La famille Harry Potter perd Alan Rickman

rickman.jpgChaque saga a ses méchants. Harry Potter avait Severus Rogue (Severus Snape en anglais), que jouait Alan Rickman dans les films tirés des livres. Enfin, méchant n’est pas forcément le mot, réducteur en l’occurrence. Severus était complexe, ombrageux, ténébreux, malin, malveillant, aigri, sarcastique, liste non exhaustive. Un physique reconnaissable entre tous, une voix unique, en firent un personnage indispensable d’une saga où il était en somme l’anti-Harry Potter, et l’un de ses ennemis. Le voici martyrisant le jeune héros et son pote, Ron Weasley, incarné par le rouquin Rupert Grint. Ils ont l’air de trouver ça drôle, Rickman, quant à lui, prend son affaire très au sérieux.

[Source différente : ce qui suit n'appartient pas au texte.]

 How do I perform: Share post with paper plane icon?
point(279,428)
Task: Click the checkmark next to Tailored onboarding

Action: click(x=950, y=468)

Son décès ce jour, à l’âge de 69 ans, d’un cancer, a endeuillé la communauté des fans d’Harry Potter. J.K. Rowling, Daniel Radcliffe, Matthew Lewis, et quelques autres, lui ont rendu de vibrants hommages que je vous laisse chercher sur Twitter. Preuve que cette franchise avait aussi engendré sa propre famille, par-delà les contrats de tournage et autres obligations filmiques (promotionnelles, par exemple). Il faut dire aussi qu’ils ont passé plus de dix ans ensemble à tourner les huit longs-métrages de la saga, entre 2001 et 2011. C’est long, cela aide à tisser des liens, à cimenter quelque chose. Enfin pas toujours, mais là oui, visiblement.

Rickman n’avait bien sûr pas fait que ça. Des dizaines de pièces, du théâtre jusqu’à plus soif, et de nombreux autres films. Débuts dans Die Hard en 1988 – grand rôle de méchant -, un BAFTA de meilleur second rôle pour Robin des Bois, prince des voleurs, une incursion mémorable chez Ang Lee, dans Raison et sentiments, une autre chez Neil Jordan, dans le pénible Michael Collins, deux apparitions chez Tim Burton (Sweeney Todd et Alice au pays des merveilles, pas les meilleurs), une composition inattendue en Ronald Reagan dans Le Majordome, et le souvenir récent d’Une promesse de Patrice Leconte. Il avait aussi réalisé deux films : le magnifique L’Invitée de l’hiver, en 1997, avec une Emma Thompson rarement aussi subtile, et Les Jardins du roi, en 2014, dont j’ai peu de souvenirs. RIP.